Data records
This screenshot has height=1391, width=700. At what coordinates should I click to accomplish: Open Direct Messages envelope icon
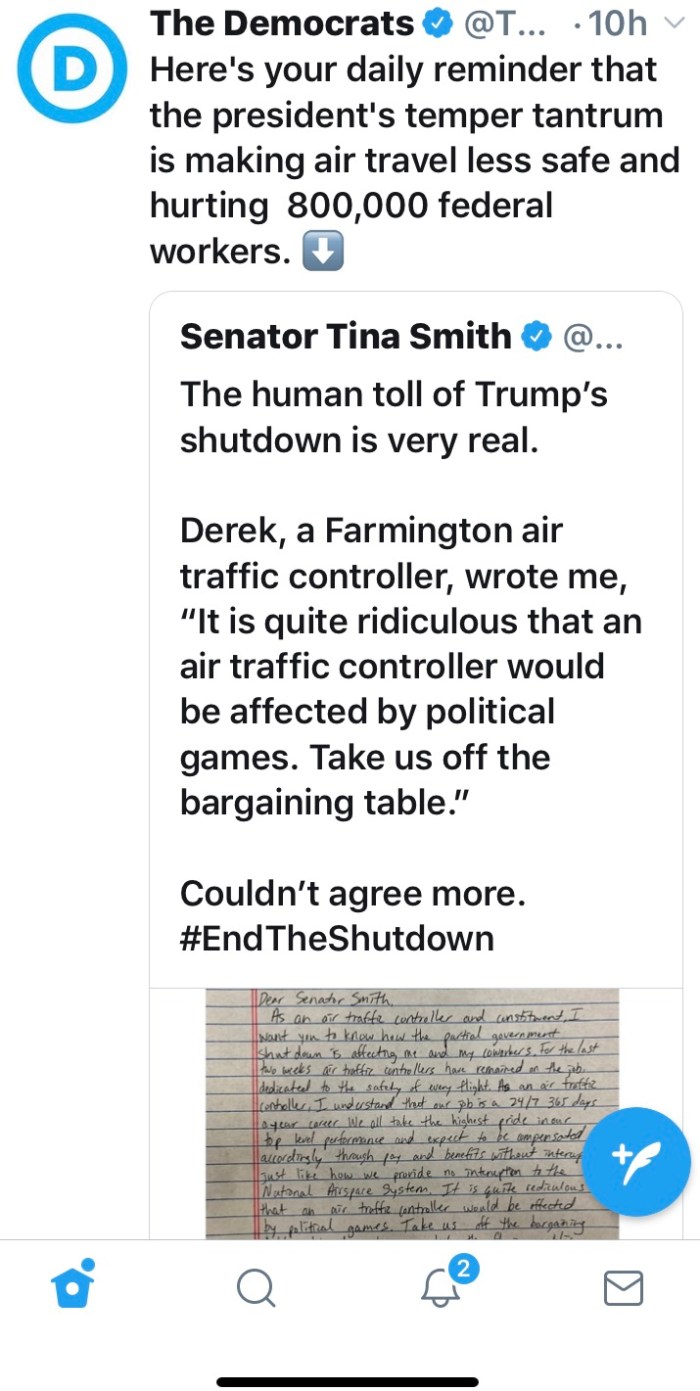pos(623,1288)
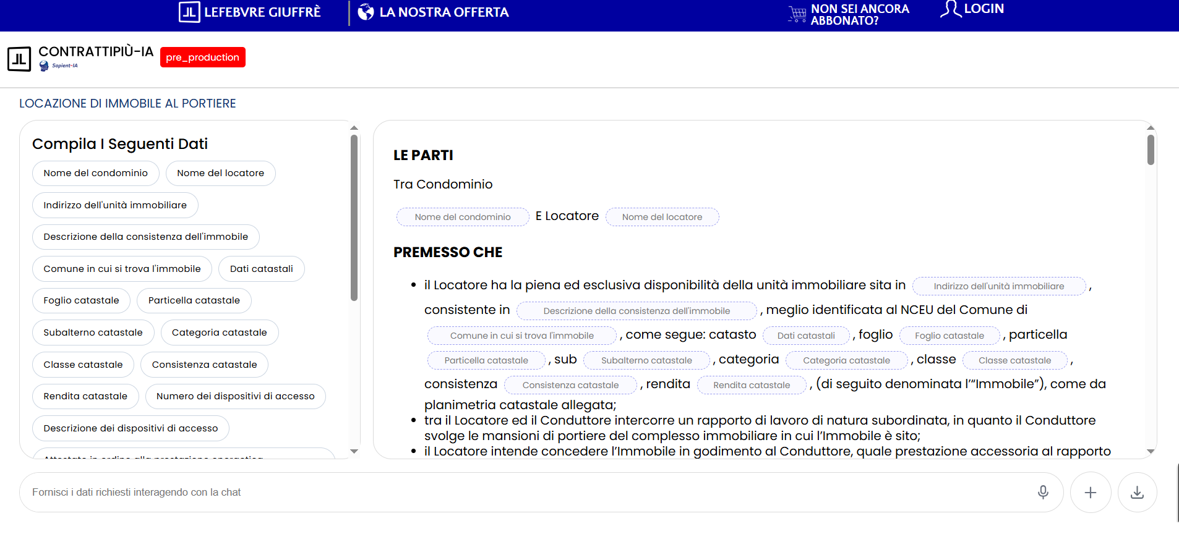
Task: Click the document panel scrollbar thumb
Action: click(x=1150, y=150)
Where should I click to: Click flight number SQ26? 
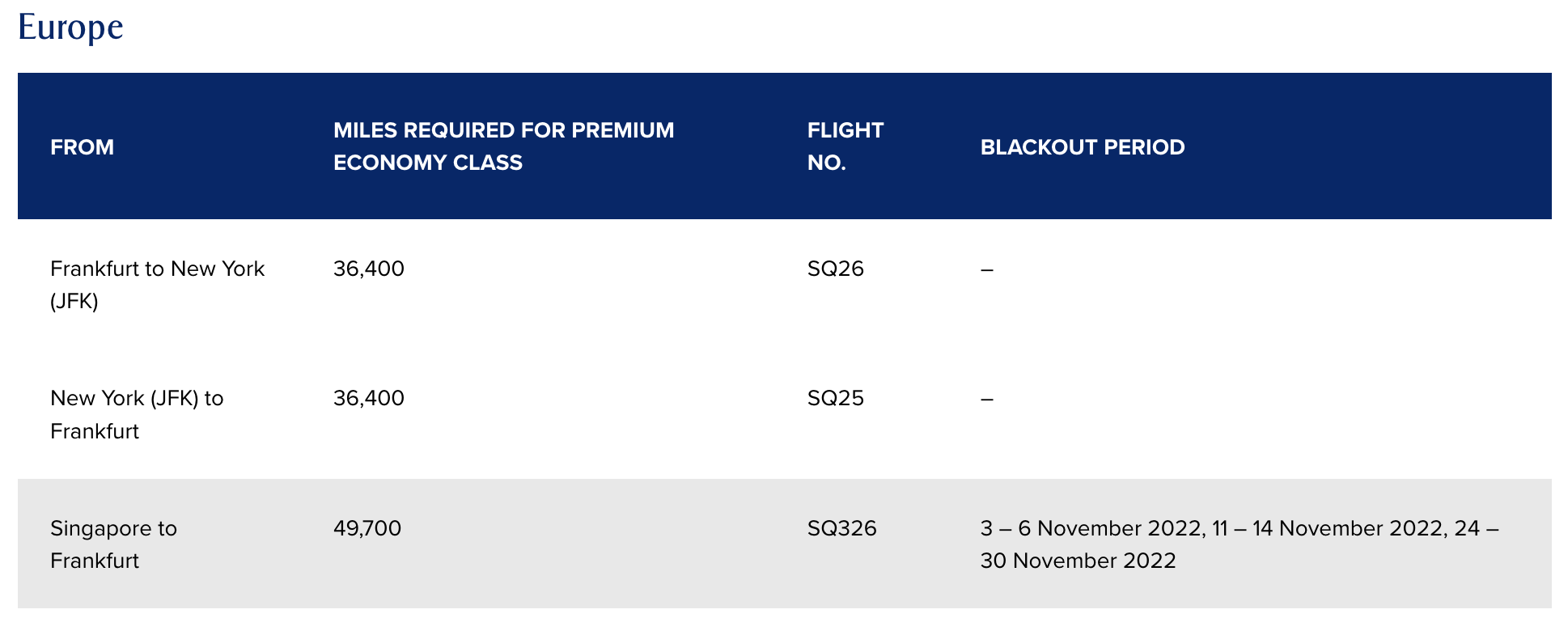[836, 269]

## Exercise
Output each of the lines above exactly, apart from the images.

## Solution to this exercise
This screenshot has height=1391, width=700. At what coordinates should I click to accomplish: Open Direct Messages envelope icon
pos(623,1288)
Task: Click the document panel scrollbar thumb
Action: click(x=1150, y=150)
Where should I click to: Click flight number SQ26? 
[836, 269]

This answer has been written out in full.